# THE PROBLEM
Exclude all pictures, and reproduce exactly the lines from the one containing "Accept all (179, 712)" through the end of the records, with nothing else added.
==== RECORDS TO USE ====
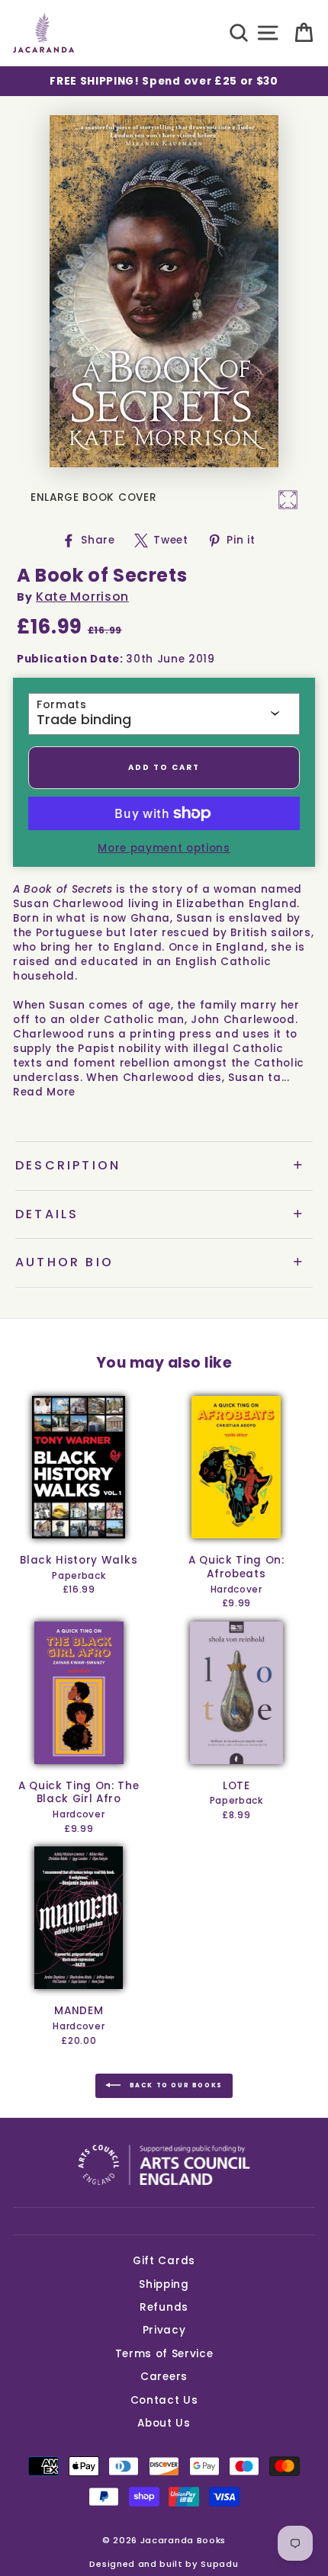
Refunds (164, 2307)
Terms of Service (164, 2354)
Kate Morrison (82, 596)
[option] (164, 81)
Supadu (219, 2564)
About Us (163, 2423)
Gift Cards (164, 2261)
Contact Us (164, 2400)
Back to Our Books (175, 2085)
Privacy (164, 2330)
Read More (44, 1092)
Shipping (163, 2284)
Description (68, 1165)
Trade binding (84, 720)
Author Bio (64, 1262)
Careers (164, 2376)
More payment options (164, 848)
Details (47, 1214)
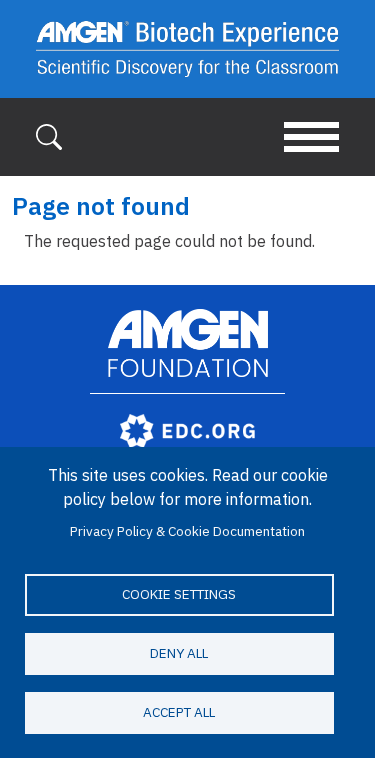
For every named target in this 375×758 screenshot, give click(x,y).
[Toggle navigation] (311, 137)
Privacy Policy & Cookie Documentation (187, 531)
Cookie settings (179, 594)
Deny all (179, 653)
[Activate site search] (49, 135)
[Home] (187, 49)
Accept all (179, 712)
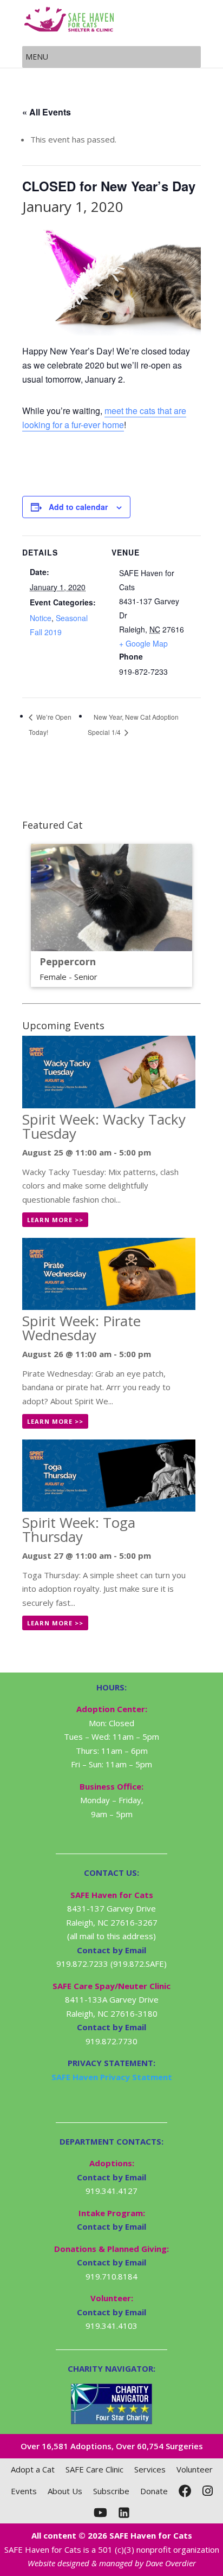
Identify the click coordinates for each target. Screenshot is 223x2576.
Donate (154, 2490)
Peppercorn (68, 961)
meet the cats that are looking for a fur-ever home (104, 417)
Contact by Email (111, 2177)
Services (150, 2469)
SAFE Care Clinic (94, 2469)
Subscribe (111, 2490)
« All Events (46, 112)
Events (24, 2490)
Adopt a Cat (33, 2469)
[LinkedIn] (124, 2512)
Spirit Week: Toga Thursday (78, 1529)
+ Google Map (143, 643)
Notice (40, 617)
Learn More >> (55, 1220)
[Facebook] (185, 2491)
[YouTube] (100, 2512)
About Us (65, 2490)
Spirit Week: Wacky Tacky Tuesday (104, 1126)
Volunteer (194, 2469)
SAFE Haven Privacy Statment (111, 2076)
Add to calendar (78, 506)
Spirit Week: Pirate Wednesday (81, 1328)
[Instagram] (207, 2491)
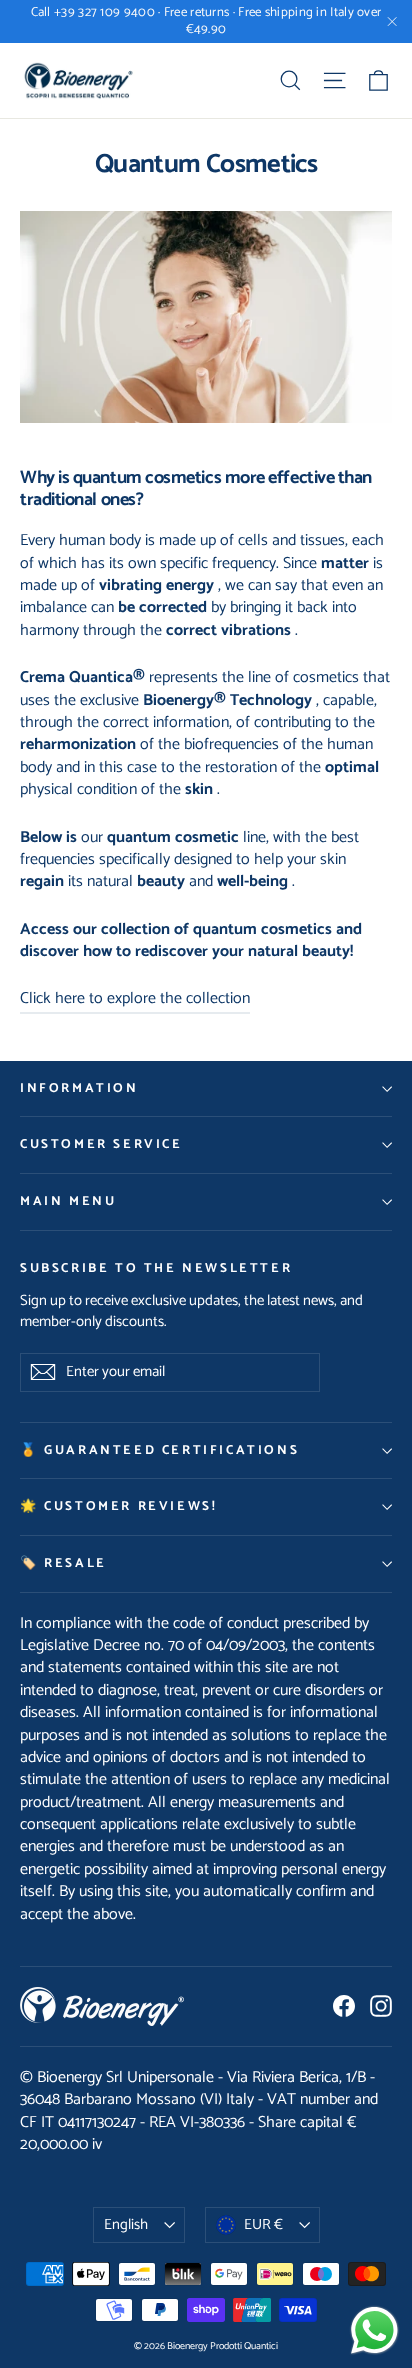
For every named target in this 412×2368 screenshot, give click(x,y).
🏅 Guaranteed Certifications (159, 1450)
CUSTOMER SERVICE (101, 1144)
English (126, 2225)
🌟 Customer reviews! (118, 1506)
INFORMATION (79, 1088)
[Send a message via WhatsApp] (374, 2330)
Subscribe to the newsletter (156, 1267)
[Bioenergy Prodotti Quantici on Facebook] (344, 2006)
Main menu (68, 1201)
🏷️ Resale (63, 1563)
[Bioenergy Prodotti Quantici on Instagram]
====
# RESPONSE BELOW
Accept all (179, 712)
Identify the click coordinates for each target. Screenshot is 223x2576.
Donate (154, 2490)
Peppercorn (68, 961)
meet the cats that are looking for a fur-ever home (104, 417)
Contact by Email (111, 2177)
Services (150, 2469)
SAFE Care Clinic (94, 2469)
Subscribe (111, 2490)
« All Events (46, 112)
Events (24, 2490)
Adopt a Cat (33, 2469)
[LinkedIn] (124, 2512)
Spirit Week: Toga Thursday (78, 1529)
+ Google Map (143, 643)
Notice (40, 617)
Learn More >> (55, 1220)
[Facebook] (185, 2491)
[YouTube] (100, 2512)
About Us (65, 2490)
Spirit Week: Wacky Tacky Tuesday (104, 1126)
Volunteer (194, 2469)
SAFE Haven Privacy Statment (111, 2076)
Add to calendar (78, 506)
Spirit Week: Pirate Wednesday (81, 1328)
[Instagram] (207, 2491)
For every named target in this 412×2368 screenshot, give click(x,y).
🏅 Guaranteed Certifications (159, 1450)
CUSTOMER SERVICE (101, 1144)
English (126, 2225)
🌟 Customer reviews! (118, 1506)
INFORMATION (79, 1088)
[Send a message via WhatsApp] (374, 2330)
Subscribe to the newsletter (156, 1267)
[Bioenergy Prodotti Quantici on Facebook] (344, 2006)
Main menu (68, 1201)
🏷️ Resale (63, 1563)
[Bioenergy Prodotti Quantici on Instagram]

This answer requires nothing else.